Exercise passage
<<<<

To investigate the feasibility of this intervention and its acceptability to patients, responses to free-text and Likert-response-type questions will be analysed. This will include questions about barriers to adherence to the exercise programmes, and questions soliciting participants' views regarding participation in the study and the ways in which they believe that things could be improved. Analyses will include frequency counts of the various responses to Likert-type questions and a thematic analysis of free-text responses in the 12 week questionnaire.
Independent study monitoring
A study steering committee, with an independent chair and including lay-members of public, will be responsible for monitoring all aspects of the study at regular intervals, including any potential harms or adverse effects involving participants or research staff.
Ethical approval
Ethical approval for this study to take place has been granted by the Black Country Research Ethics Committee (Ref. No. 08/H1202/179).

>>>>

Records shown
<<<<

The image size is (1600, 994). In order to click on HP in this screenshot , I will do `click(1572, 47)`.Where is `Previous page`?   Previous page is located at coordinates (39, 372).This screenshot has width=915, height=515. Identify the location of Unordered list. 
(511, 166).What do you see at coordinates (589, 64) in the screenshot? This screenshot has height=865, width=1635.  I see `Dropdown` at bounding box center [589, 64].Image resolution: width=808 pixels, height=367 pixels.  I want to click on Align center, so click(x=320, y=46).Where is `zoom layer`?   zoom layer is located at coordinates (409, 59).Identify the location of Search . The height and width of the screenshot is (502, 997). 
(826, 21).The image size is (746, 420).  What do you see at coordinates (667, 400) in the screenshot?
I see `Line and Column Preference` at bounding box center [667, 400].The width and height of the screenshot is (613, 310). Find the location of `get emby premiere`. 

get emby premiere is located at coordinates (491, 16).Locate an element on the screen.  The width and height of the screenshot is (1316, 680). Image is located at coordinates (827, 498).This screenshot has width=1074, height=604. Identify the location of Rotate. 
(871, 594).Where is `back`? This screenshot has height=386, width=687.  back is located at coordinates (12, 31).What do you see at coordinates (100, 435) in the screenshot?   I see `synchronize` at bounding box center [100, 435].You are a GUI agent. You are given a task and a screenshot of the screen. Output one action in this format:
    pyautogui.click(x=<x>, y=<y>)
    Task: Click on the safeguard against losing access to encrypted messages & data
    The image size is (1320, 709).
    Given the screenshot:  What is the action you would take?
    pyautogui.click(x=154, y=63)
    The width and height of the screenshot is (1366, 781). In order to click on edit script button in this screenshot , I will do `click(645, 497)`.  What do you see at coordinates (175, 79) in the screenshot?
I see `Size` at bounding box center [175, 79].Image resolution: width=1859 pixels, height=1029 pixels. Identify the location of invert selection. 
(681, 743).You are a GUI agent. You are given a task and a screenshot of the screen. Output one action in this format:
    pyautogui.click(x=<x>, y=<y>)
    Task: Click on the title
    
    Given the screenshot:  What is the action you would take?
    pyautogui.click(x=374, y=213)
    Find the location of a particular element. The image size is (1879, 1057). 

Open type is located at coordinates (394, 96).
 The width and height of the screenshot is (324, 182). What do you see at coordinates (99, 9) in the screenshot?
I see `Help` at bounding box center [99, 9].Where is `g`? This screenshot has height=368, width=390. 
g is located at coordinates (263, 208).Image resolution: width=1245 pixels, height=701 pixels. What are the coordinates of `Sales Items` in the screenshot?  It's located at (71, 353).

>>>>

Description of the task
Continue the exercise study protocol above, starting after its sentence about ethical approval from the Black Country Research Ethics Committee.

Answer to the exercise
Discussion
The TargET-Knee-Pain study will test the principle that a home-based exercise programme, specifically targeted at particular physical impairments of muscular weakness, decreased flexibility and poor balance, can positively influence those impairments in older adults with knee pain. This study is the first step towards exploring whether an impairment-targeted approach to exercise prescription for older adults with knee pain may have sufficient efficacy to warrant further testing. If warranted, future randomised clinical trials may compare this approach with more traditional one-size-fits-all exercise approaches.
List of abbreviations used
TargET-Knee-Pain: Targeted Exercise Therapy for Knee Pain; WOMAC: Western Ontario & McMaster Universities Osteoarthritis Index; OA: osteoarthritis; CAS(K): The Clinical Assessment Study of the Knee; Kg: Kilograms.
Competing interests
The authors declare that they have no competing interests.
Authors' contributions
The idea for this study came from original work by LW. The study was jointly designed and funding secured by LW, GP, RM, ET and NF. All authors have been involved in drafting or revising the manuscript and have given final approval of the version to be published.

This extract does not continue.